Britain’s King Charles III, right, is driven through Ballater, Scotland, as he prepares to leave Scotland on Friday, Sept. 9, 2022. AP Photo/Alastair Grant
No quick changes to British currency featuring Queen’s image
The death of Queen Elizabeth II has left many wondering what will happen to British money that bears her image, and whether it would be replaced by portraits of the new King Charles III.
Financial authorities sought to reassure people that there would be no big changes right away, but said little else.
“Current banknotes featuring the image of Her Majesty The Queen will continue to be legal tender,” the Bank of England said on its website. “A further announcement regarding existing Bank of England banknotes will be made once the period of mourning has been observed.”
The Queen was the first monarch to feature on British bank notes after the Treasury gave the central bank permission to use her image for a new 1 pound note issued in 1960.
Businesses, events can be organised during the mourning period, says UK government
Following the death of Queen Elizabeth II, the UK government issued guidance on observing the national mourning period, stating that businesses can remain open and events like concerts and football games do to need to be cancelled.
“This is at the discretion of individual organisations,” the statement said.
“As a mark of respect, organisations might wish to consider cancelling or postponing events or closing venues on the day of the State Funeral.
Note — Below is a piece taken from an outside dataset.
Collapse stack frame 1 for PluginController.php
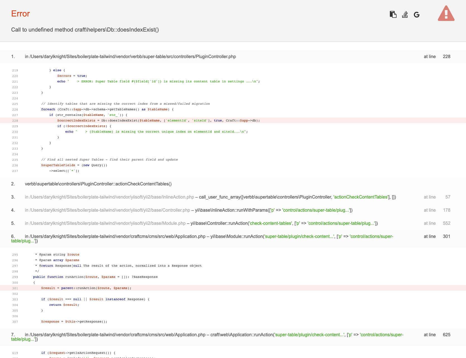pos(131,56)
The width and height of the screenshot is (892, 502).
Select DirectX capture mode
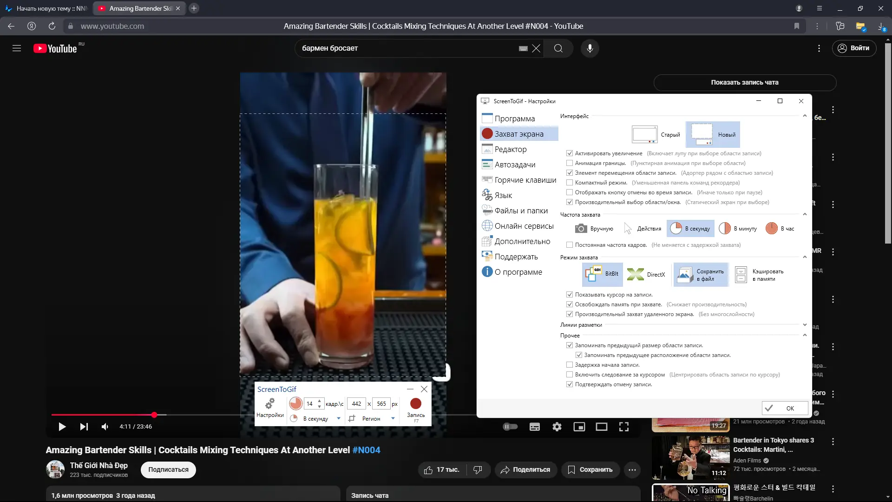(x=646, y=275)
They are under no obligation to do so,” it stated.
“In keeping with the tone of national mourning, organisers may wish to hold a period of silence and/or play the National Anthem at the start of events or sporting fixtures, and players may wish to wear black armbands.”
The English Football League has already postponed Friday’s games between Burnley and Norwich in the Championship and Tranmere and Stockport in League Two.
European newspapers pay tribute to Queen Elizabeth II
Friday’s newspaper headlines on the continent have all paid tribute following the death of Queen Elizabeth II.
Here is a round-up of some of the most notable front pages:
‘The world weeps’: Europe’s newspapers pay tribute to the Queen
Queen’s passing is a moment of enormous change for the world, says Archbishop of Canterbury
The head of the Anglican church, Justin Welby, says that the death of Queen Elizabeth II is a moment of enormous change for Britain and the world.
The queen – who was also the supreme governor of the Church of England – was on the throne for 70 years.
Welby, the Archbishop of Canterbury, said that for many people, “a part of our lives we’ve taken for granted as being permanent is no longer there.”
He added that with the Queen’s death “there is an enormous shift in the world around us, in how we see it and how we understand ourselves.”
Buckingham Palace announces seven days of mourning
Buckingham Palace has announced that a seven-day period of mourning will be observed from today, until after the Queen’s funeral, the date of which has yet to be confirmed.
“Following the death of Her Majesty The Queen, it is His Majesty The King’s wish that a period of Royal Mourning be observed from now until seven days after The Queen’s Funeral,” the Palace said in a statement.
The period of mourning is to be observed by “members of the Royal Family, Royal Household staff and Representatives of the Royal Household on official duties, together with troops committed to Ceremonial Duties,” it said.
Flags at Royal Residences will remain at half mast throughout the period.
Members of the public who wish to leave flowers have also been guided towards dedicated sites in Green Park and Hyde Park, and at Cambridge Gate in Windsor.